Opinion

Dangerously dim

Sunday, April 22, 2007

When last I took a course in American History, in the late 1960s at the University of Minnesota, one of the timeless truths that had been passed unrevised from generation to generation of students was this: thanks to the genius of the American system of government, it can survive even the most dangerously dim and corrupt fool or demon elected to the White House.

As examples of these temporary "speed bumps" in America's road to the perfect earthly society, our text and professor named Ulysses (Useless) Grant, a great Civil War general but hopelessly out-to-lunch civil administrator; and, a little later, Warren Gamaliel Harding, whose besetting sin was trying to please his Ohio friends with gifts (like oil lands) that rightly belonged to the American people. (That's why a signed photo of the man, sent to my mother on the occasion of my grandmother's death, currently hangs inside my sister Beverly's kitchen closet in Columbus).

Grant's post-Civil war mis-administration ushered in an unprecedentedly greedy period of American life that Mark Twain aptly named "the Gilded Age"; and Harding's years at the poker table in the White House, at the outset of the "Roaring Twenties," became a by-word for political greed and brazen corruption in America (Look up "Tea Pot Dome," for example, in your encyclopedia). And yet, despite corruption at the highest levels, our country, to whose flag we children pledged undying allegiance each morning of our public school years, has stumbled around blindly to become, in the words of LBJ's press secretary Bill Moyers, "a nation combining immense physical power with terrifying moral ambiguity."

I take little comfort in continually reminding myself that I didn't vote for George W. Bush in either his first or second campaign for President, and scarcely more in silently pledging to myself never again to vote for Republicans, those self-styled "guardians of privilege," to use a term pinned on them by Harry S. Truman. When I considered how many U.S. presidents have died in office, to be replaced by their vice-presidents, the thought of Dick Cheney running/ruining our already severely wounded and morally bankrupt country sends chills up and down my spine.

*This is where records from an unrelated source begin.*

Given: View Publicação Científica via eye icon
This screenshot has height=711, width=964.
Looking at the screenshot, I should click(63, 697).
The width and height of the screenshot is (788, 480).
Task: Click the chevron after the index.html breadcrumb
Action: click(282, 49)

No, I'd sooner vote for an amateur crook of the kind you can see pictured on post office bulletin boards. Let him run the country, for a change. His crimes will ruin the lives of a lot fewer people, even if we fail to keep shotguns out of his hands.

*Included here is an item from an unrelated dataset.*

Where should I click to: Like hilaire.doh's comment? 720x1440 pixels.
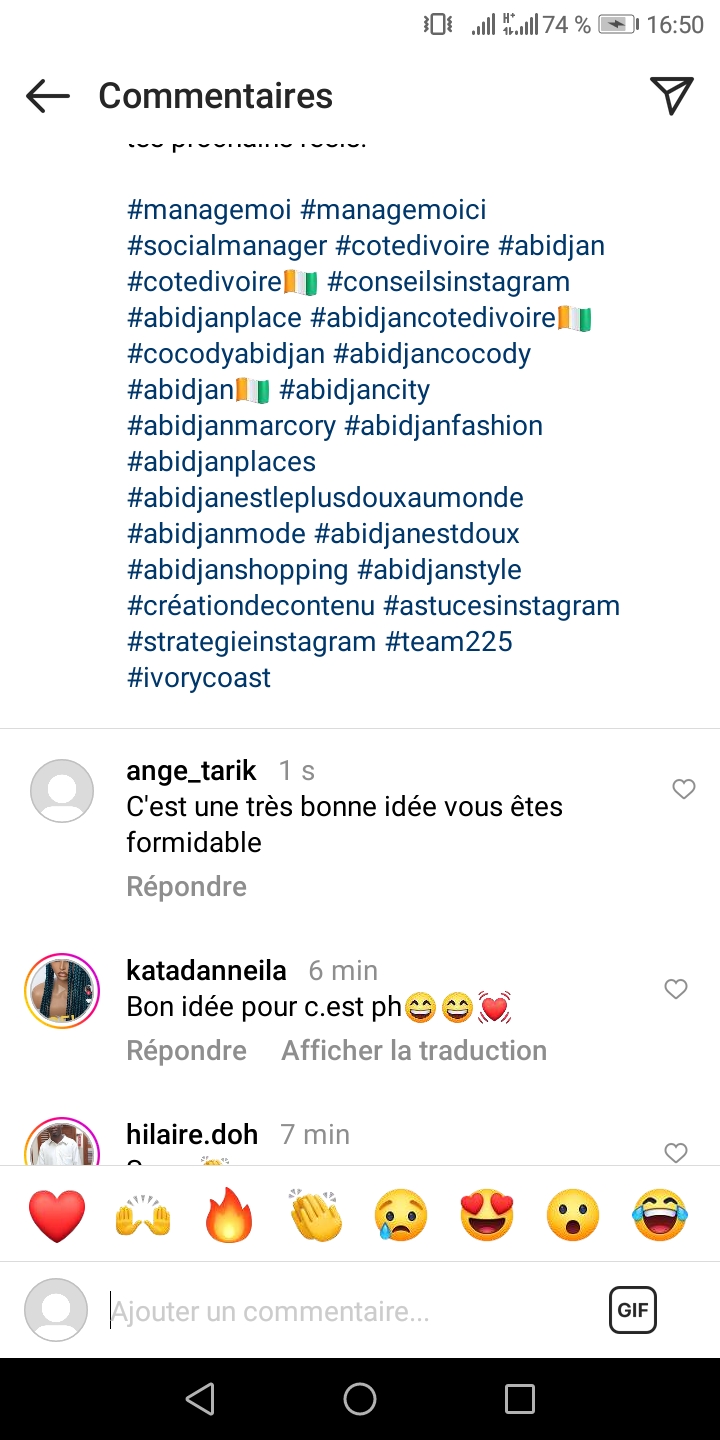[676, 1152]
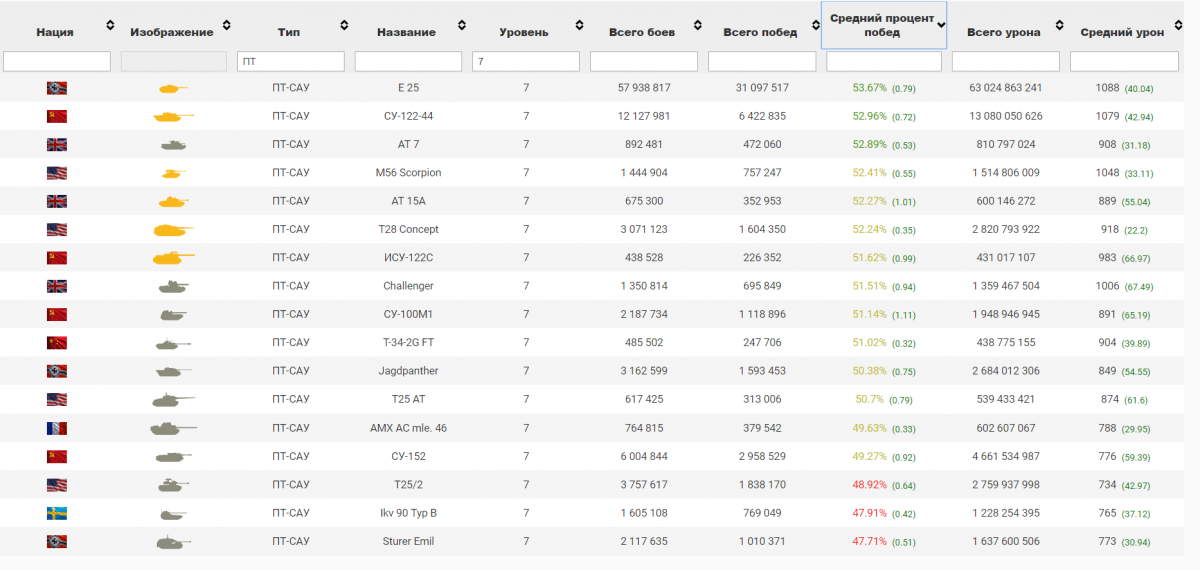Click the French flag beside AMX AC mle. 46
Viewport: 1200px width, 570px height.
coord(56,428)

Our vaunted military intelligence some years ago foresaw the rejoicing of the Iraqi natives when they welcomed the liberating American armed forces to their shores.

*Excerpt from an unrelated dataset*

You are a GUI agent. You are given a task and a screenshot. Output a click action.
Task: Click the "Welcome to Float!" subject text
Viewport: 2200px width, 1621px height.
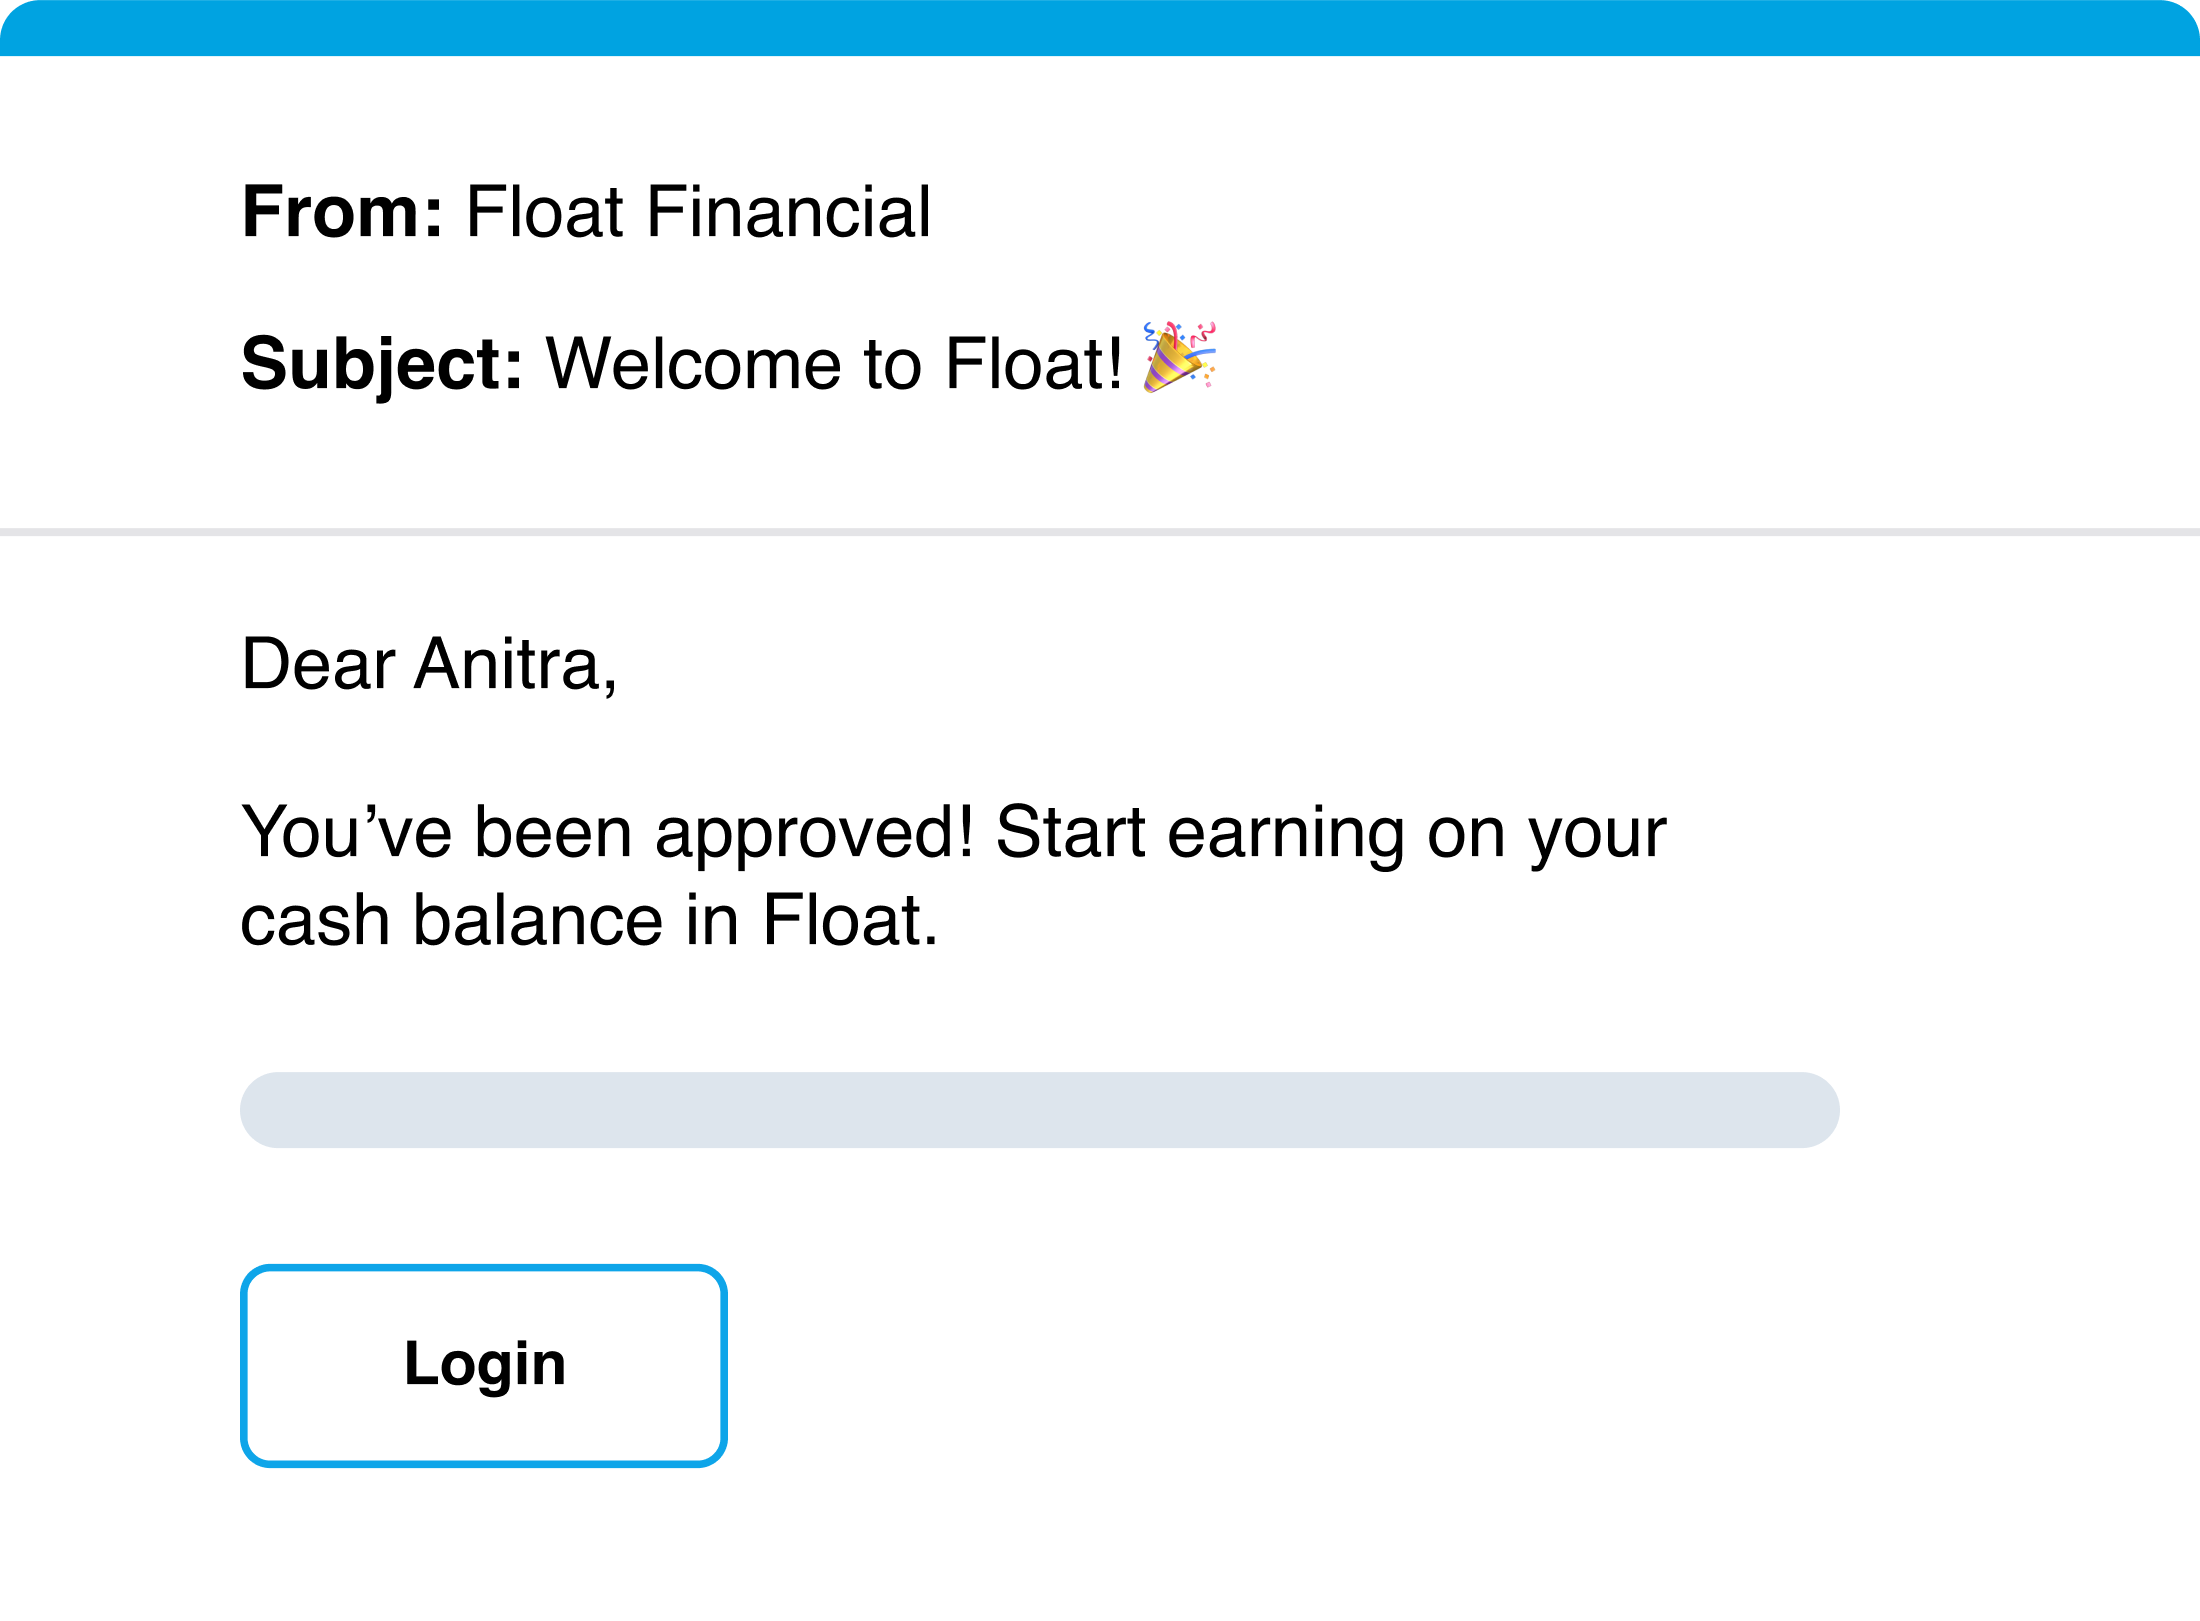(x=834, y=364)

Well, if our military intelligence is that befuddled, I'm surprised our troops weren't let off in Iran or Ireland, instead of Iraq. Yes, we did liberate the Iraquis from the horror of Saddam Hussein, but, in the process, we also destroyed the country as a working human mechanism, decimated their population, and hatched a civil war that shows no signs of abating On the desk beside me lies a lined piece of 8 1/2-by-11 paper, a body count listing the numbers of American soldiers who have died since George W. Bush, without the "advice and consent of the Congress," sent American kids to invade Iraq and annihilate as many Iraqis as were foolish enough to try to turn back the American troops who were invading and raping their homeland, in 2003, assured by U.S. intelligence, that Saddam Hussein was stockpiling weapons of mass destruction. And so, we began a war there which hasn‚t yet stopped taking the lives of American and Iraqi soldiers, fathers and mothers, and children too young to fire a rifle or plant a bomb.

I've found that keeping a daily or even weekly body-count of American troops killed in Iraq helps make the war much more human to me, as Matthew Brady's photographs never let you forget that our own Civil War, the so-called first modern war, was, when all was said and done, a human war, the face-down lifeless form on the battlefield -- whether Union or Confederate, it scarcely matters -- is, in Whitman's poem "Reconciliation," "a man as divine as myself." And so, according to my calculations, the figure 3,197, gives way on March 21 to 3,201, which number gives way on March 24 to 3,238. With no end in sight. And these numbers fail to take into account the Iraqi civilians who have died during the course of the same war, whose only crime has been to want to live their own lives and let their children do likewise.

This country we live in used to be seen around the world as the new Jerusalem, the promised land, the land of freedom and equal opportunity. I hear that, according to a recent survey, we are now the "world's most feared nation." Small wonder, I think. The huge transformation of America's role in the world, from savior to bully and tyrant, is in no small way due to the swagger and strut of our history's worst president, the man and the cronies he's kept under his wing.

I've seen advertised in a couple of national magazines recently an ad for a wrist watch that counts down to the exact day and hour that George W. Bush and cronies exit the White House for good.

Can the United States wait that long?